BOSTON – At a time when many older people in Massachusetts are struggling to pay their grocery bills, the Fiscal Cliff automatic cuts — -if implemented January 2nd — would result in a loss of more than a quarter of a million meals for the elderly.
The senior rights group Mass Home Care says that if Congress and the President fail to prevent sequestration, one of the consequences will be a $108 million cut nationally to the federal Older Americans Act (OAA), which pays for meals on wheels, legal aid, family caregivers, and senior center programs.
Mass Home Care represents the 23 Area Agencies on Aging In Massachusetts which receive the federal support. The group says that based on 2012 appropriations, a total of $2.56 million in Older American Act funding will be lost in Massachusetts as a result of an automatic 8.2% cut in funding. The state currently gets $31.28 million for the OAA programs.

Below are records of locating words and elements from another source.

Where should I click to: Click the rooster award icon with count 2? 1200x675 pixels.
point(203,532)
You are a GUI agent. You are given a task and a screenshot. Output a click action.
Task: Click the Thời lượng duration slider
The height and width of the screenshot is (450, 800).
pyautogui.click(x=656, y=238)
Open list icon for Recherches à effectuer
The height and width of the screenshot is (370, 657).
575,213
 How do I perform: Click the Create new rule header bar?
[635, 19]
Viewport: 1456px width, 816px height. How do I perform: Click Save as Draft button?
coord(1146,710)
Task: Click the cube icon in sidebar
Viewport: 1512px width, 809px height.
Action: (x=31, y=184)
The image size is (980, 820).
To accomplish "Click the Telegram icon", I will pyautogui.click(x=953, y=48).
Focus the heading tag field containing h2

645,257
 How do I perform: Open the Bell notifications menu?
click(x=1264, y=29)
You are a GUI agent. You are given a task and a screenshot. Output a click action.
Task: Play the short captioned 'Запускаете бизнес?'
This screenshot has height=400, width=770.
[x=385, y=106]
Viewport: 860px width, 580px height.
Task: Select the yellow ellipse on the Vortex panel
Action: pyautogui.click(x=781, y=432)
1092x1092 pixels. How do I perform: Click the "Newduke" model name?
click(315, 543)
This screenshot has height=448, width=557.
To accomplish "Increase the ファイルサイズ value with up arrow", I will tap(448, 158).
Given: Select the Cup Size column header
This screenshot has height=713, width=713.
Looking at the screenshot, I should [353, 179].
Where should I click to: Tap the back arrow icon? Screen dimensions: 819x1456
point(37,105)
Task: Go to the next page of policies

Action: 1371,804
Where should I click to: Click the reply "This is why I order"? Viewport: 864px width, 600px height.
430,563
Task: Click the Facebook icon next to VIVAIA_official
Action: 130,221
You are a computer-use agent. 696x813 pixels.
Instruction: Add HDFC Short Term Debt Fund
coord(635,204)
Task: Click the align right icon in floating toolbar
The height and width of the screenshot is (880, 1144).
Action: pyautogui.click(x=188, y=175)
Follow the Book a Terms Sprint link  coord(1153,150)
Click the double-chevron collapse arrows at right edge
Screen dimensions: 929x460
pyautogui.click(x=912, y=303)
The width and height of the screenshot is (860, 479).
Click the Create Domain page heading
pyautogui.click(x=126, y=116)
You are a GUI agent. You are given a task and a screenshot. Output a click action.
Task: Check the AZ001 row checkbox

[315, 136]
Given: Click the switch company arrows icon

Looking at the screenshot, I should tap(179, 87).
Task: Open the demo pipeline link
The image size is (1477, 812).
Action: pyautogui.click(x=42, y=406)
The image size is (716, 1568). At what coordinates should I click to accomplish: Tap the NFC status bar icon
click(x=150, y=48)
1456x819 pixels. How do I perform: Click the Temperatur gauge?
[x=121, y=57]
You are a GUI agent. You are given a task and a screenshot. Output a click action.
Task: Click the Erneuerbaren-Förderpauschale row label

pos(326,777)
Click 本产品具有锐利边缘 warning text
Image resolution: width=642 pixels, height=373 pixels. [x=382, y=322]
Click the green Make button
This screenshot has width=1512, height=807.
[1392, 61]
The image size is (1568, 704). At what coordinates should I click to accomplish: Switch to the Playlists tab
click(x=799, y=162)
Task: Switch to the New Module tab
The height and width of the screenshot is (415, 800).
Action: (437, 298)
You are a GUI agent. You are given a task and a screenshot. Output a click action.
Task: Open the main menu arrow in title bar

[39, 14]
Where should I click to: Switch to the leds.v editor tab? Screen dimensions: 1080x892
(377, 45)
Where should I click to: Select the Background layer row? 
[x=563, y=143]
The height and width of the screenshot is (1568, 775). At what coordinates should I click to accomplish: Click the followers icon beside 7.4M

Al Norman, the Executive Director of Mass Home Care, said sequestration will trigger the following cuts in the Commonwealth:
•$801,982 cut to congregate mealsites across the state
•$377,125 cut to meals on wheels cuts\
•$400,595 cuts to other Nutrition funding
•$673,146 cut to legal aid, senior centers & other supports
•$38,020 cut in prevention services
•$274,627 cut to Family Caregivers
The total nutrition cuts of $1.579 million translates into a loss of 252,752 meals this year alone. “A sequester means seniors currently receiving home-delivered meals five days a week may be reduced to three days a week,” Norman estimated. “Seniors will lose rides to doctor’s appointments, assistance with their medications, access to home health and personal care Services.”
The January 2 sequestration mandated by the Budget Control Act of 2011 (BCA) will cut 8.2 percent from FY 2013 non-defense discretionary (NDD) funds like the Older Americans Act (OAA).
A total of $54.5 billion in NDD cuts will have to be made in FY 2013, Mass Home Care said. .”Any ‘saving’ from the sequester would pale in comparison to the costs resulting in premature nursing home placement for seniors,” Norman explained. “These cuts would also place greater financial strains on family caregivers and drive higher medical costs due to elders’ poorer nutrition and health, increased falls, and other avoidable crises.”
OAA funding allows local agencies to provide a wide range of supportive services to seniors. On the national level, sequestration will result in:
• 1.9 million senior transportation rides to medical appointments, grocery shopping and other primary needs will be lost.
• 290,000 older adults will no longer receive the case management that coordinates care essential to remaining at home.
• 1.2 million older adults will lose access to the homemaker services that help them with basic daily housekeeping needs such as cooking or laundry.
• Another 1.5 million people will lose personal care services such as in-home assistance with bathing, toileting and dressing.
• Three-quarters of a million individuals in adult day care programs would lose access to the health care, socialization and nutrition they rely upon.
• 75,000 seniors will lose access to OAA legal services, just as elder abuse and fraud is on the rise.
In addition, Norman said, the Low-Income Home Energy Assistance Program (LIHEAP) would be reduced by $285 million, forcing 290,000 senior households to go without heating aid. Sequestration could cut off heating to 290,000 senior households.
Sequestration would cut $32 million from the Department of Housing and Urban Development’s Section 202 Housing for the Elderly, which means that 114,000 households would receive reduced unit maintenance and supportive services crucial to remaining in the community.
“When at-risk seniors don’t get the help they need to remain in their homes,’ Norman said, “the next option they face is going to a nursing home. Home care costs about one-third as much as nursing home care on average. Middle class seniors end up spending down their resources and going on Medicaid, which is paid for with federal and state dollars.”
“Congress must do whatever it takes to avoid the sequester,” Norman concluded. “An automatic and thoughtless hit to critical programs will cause real pain to seniors and families in the Baystate, and across America.”
Norman dismissed the latest House Republican plans to delay the Medicare eligibility age and lower the Social Security COLA as just “punishing seniors for growing old.” He predicted that if Republicans keep pushing these cuts to seniors, they will not have their support at the ballot box.”